[Opening Information supplied section]
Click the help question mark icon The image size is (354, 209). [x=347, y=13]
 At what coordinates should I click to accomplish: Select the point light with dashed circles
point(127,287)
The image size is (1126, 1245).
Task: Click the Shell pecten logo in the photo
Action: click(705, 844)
[Closing Information supplied section]
_Exercise description_. Restating the data word for word is the whole task.

_Answer for the task_.
Click the help question mark icon The image size is (354, 209). [x=347, y=13]
 At what coordinates should I click to accomplish: Select the point light with dashed circles
point(127,287)
The image size is (1126, 1245).
Task: Click the Shell pecten logo in the photo
Action: click(705, 844)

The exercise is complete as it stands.